On the surface Earth vs The Wildhearts is great fun. The music is incredibly catchy and the choruses are so big it’s impossible not to sing along with them. Dig just a bit deeper and the lyrics hit you with a ton of sarcasm describing the harsh realities of substance abuse and difficult relationships. Singing at this stage becomes a cathartic experience, almost an antidote to stress and frustration. 

Dig more and the complexity of the music begins to surface, beyond the apparent simplicity layer upon layer of riffs and vocal lines keep each song fresh even after several spins. Personally, I never get tired of this album, and listen to it on a fairly regular basis to this date.

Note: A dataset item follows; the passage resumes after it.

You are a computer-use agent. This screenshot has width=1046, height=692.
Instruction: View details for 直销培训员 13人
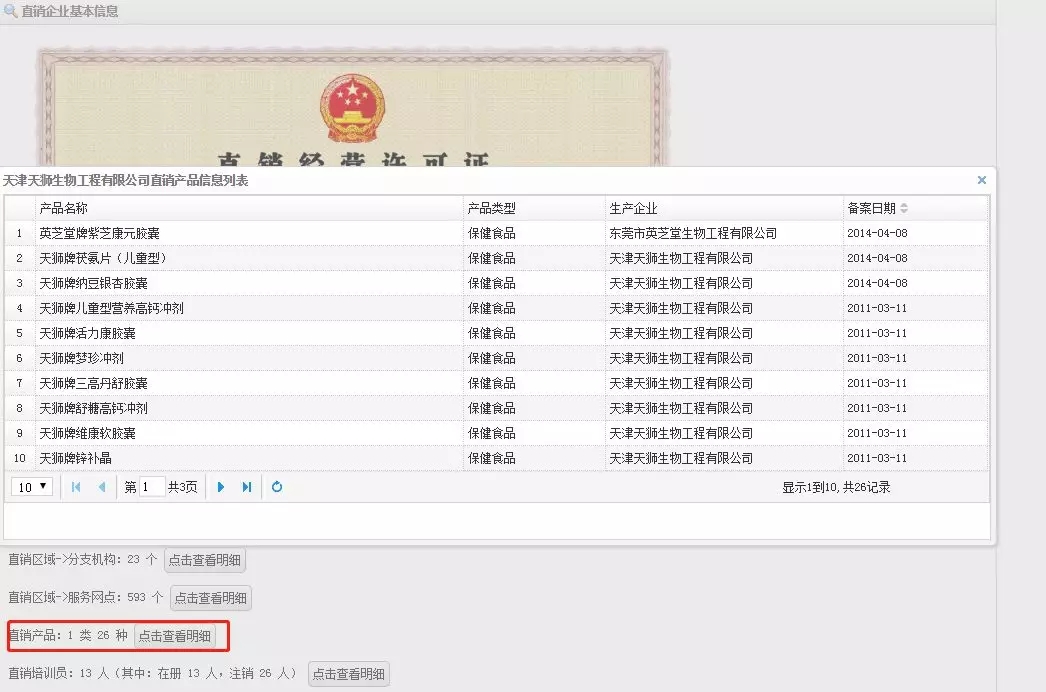click(347, 673)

In conclusion, Earth vs The Wildhearts embodies in my opinion the very essence of classic rock: it is as relevant in today’s world as it was in 1993, it sounds as heavy as it did then and most importantly it makes me want to sing out loud every chorus and every solo. Top marks from me.

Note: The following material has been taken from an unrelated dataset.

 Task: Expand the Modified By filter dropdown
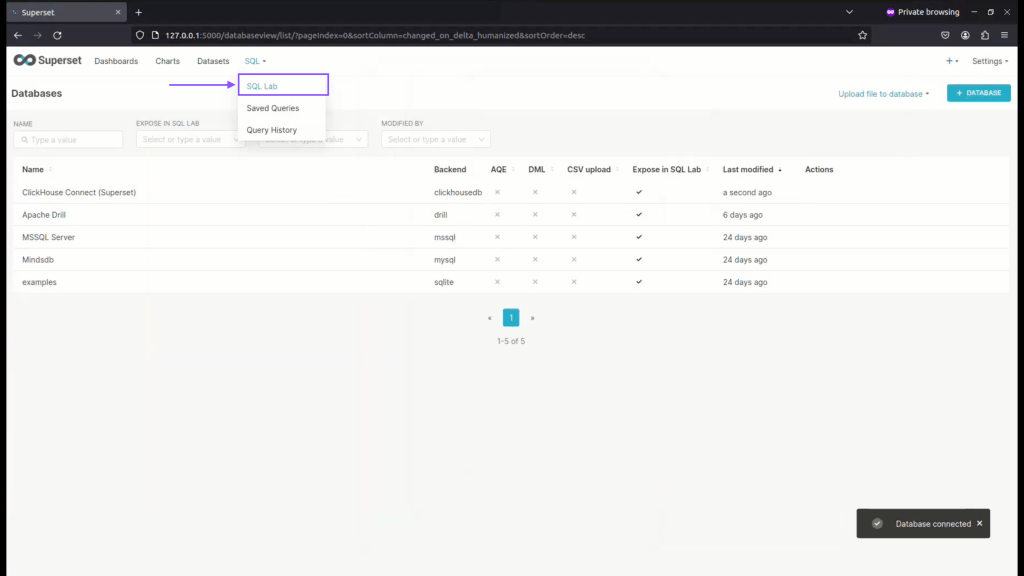click(435, 140)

Carl Black: I'm meeting Ginger for a swift beer in the Halfway House. We're drinking equal measures of punk and metal , a pint of rock'n'roll and washed down with a thrash metal chasers. When this album hits its a 10 all the way. Greetings From Shitsville, Everlone, TV Tan, My Baby Is A Headfuck and the best one on the album, Suckerpunch are all worthy of classic track status. 

The albums has a few fillers but the quality of the rest of the tracks pulls this through. I keep forgetting that throughout there career they have penned some amazing songs but never a whole album's worth. I think I'll have to dig out a greatest hits. Ginger is a musical sponge that sucks up influences like a prototype Dyson hoover and squeezes it out on to a blank canvas with vigour and gusto making a right ol' mess. 

I've come across them a few times, being kicked off the Donnington stage for over-running, surprise support band to Pantera at the Marquee, and not turning up at all at Reading one year. Always good fun and unpredictable, much like this album. Highs and lows but the highs significantly outweigh the Lows.

John McConnel: I first saw these guys opening for Alice in Chains in 93, I simply had no choice but to go on the hunt for everything and anything that had The Wildhearts name on it. This album is an underrated classic

Nigel Taylor: Simply one of the greatest rock albums ever made. Yes it is that good!

Mike Fry: God's perfect album.

Final Score: 8.37 ⁄10 (143 votes cast, with a total score of 1198)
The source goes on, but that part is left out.